When floods ravage our lands, it isn’t just the environment that suffers; it’s our agriculture, our economy, our people. When droughts parch our crops, it’s not just an environmental issue; it’s a crisis of food security. And when millions are displaced due to environmental catastrophes, it’s not just an environmental problem; it’s a ticking time bomb of social unrest.

To our political leaders, I say this: You ignore climate change at your own peril. You may choose to overlook the climate crisis, but it will not overlook you. It will insinuate itself into every policy, every debate, every decision that you make. And the longer you choose to disregard it, the larger and more destructive it will become.
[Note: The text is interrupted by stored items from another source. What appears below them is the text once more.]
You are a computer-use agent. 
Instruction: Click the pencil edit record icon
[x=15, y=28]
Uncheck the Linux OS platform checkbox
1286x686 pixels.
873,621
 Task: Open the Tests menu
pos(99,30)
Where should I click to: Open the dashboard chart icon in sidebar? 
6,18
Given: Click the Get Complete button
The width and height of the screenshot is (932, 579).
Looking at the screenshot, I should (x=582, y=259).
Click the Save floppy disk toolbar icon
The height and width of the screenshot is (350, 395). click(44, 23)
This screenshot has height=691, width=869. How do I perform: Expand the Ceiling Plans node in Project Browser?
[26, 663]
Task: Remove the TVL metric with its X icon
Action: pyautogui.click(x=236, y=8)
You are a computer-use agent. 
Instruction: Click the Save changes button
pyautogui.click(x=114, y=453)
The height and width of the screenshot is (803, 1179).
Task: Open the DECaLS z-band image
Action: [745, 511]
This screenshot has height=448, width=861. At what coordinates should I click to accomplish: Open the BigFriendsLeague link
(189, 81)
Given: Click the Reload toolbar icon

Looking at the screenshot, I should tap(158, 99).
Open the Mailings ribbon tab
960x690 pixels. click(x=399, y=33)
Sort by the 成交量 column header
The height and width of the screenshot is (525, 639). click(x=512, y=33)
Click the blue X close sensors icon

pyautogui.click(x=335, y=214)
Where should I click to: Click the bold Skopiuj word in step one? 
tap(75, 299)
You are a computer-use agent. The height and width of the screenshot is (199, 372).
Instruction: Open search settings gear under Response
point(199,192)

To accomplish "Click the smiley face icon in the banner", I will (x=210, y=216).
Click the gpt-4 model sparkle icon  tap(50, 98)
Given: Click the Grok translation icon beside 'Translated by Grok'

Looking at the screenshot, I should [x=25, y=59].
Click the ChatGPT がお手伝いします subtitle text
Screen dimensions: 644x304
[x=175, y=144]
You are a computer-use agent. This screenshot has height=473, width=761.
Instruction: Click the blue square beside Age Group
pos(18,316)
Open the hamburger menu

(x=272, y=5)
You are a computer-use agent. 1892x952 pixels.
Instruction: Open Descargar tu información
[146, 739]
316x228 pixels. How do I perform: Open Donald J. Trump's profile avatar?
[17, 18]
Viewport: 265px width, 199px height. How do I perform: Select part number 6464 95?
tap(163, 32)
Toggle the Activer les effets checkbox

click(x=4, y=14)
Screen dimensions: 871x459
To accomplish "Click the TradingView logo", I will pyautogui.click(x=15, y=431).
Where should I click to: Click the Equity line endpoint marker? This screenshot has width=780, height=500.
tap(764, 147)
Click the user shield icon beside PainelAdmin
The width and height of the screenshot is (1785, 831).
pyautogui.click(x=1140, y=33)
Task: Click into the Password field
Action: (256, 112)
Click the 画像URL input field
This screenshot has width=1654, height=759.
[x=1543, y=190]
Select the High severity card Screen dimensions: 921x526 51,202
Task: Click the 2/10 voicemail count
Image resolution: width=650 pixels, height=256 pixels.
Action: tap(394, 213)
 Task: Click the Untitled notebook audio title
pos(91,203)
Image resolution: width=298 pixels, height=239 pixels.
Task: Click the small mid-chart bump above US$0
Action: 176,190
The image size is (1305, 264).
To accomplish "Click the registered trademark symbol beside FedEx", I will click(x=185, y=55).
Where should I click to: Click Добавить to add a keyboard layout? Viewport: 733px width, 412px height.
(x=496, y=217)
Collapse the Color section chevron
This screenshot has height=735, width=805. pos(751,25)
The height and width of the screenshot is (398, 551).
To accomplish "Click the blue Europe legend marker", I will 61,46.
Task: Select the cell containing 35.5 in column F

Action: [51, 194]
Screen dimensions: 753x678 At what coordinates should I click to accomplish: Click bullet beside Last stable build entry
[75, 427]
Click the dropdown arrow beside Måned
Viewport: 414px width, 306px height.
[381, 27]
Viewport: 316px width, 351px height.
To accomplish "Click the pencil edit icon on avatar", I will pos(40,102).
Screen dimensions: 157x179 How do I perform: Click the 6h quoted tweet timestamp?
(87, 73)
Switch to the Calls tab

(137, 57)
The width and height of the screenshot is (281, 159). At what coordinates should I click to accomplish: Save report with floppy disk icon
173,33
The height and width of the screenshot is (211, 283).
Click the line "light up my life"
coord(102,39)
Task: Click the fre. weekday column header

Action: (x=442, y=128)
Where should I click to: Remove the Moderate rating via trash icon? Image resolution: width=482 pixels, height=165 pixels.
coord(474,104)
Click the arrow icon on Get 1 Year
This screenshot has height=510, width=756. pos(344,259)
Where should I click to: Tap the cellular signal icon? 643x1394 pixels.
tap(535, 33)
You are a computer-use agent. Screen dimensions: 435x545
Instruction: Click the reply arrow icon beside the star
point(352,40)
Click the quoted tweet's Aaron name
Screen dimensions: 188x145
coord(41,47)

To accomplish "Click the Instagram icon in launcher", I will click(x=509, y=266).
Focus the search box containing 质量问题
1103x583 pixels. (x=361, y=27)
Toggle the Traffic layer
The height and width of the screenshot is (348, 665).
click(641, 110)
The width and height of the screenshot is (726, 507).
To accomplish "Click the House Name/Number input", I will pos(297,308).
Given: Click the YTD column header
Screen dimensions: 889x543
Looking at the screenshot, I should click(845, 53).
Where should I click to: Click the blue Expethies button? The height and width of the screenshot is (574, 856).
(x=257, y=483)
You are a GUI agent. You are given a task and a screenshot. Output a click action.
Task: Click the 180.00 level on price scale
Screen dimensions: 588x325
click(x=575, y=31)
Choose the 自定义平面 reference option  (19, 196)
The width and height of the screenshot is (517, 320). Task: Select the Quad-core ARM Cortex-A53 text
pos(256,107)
The climate crisis is not waiting for our politicians to catch up. It is happening now, and it requires our immediate attention and action. We need a government that doesn’t just pay lip service to the environment but embeds climate action into the very core of its governance. A government that recognizes climate change for what it is: not just an environmental issue, but a national emergency.

We’ve seen enough political storms in Pakistan. It’s time to brace ourselves for the real one. To our politicians, I implore you, stop politicking and start acting, because this is one storm we cannot afford to weather. The time for action was yesterday; the need for it is now.

Another flood is on its way to hit the population: are we ready?

The writer is a PhD scholar at Michigan State University, USA.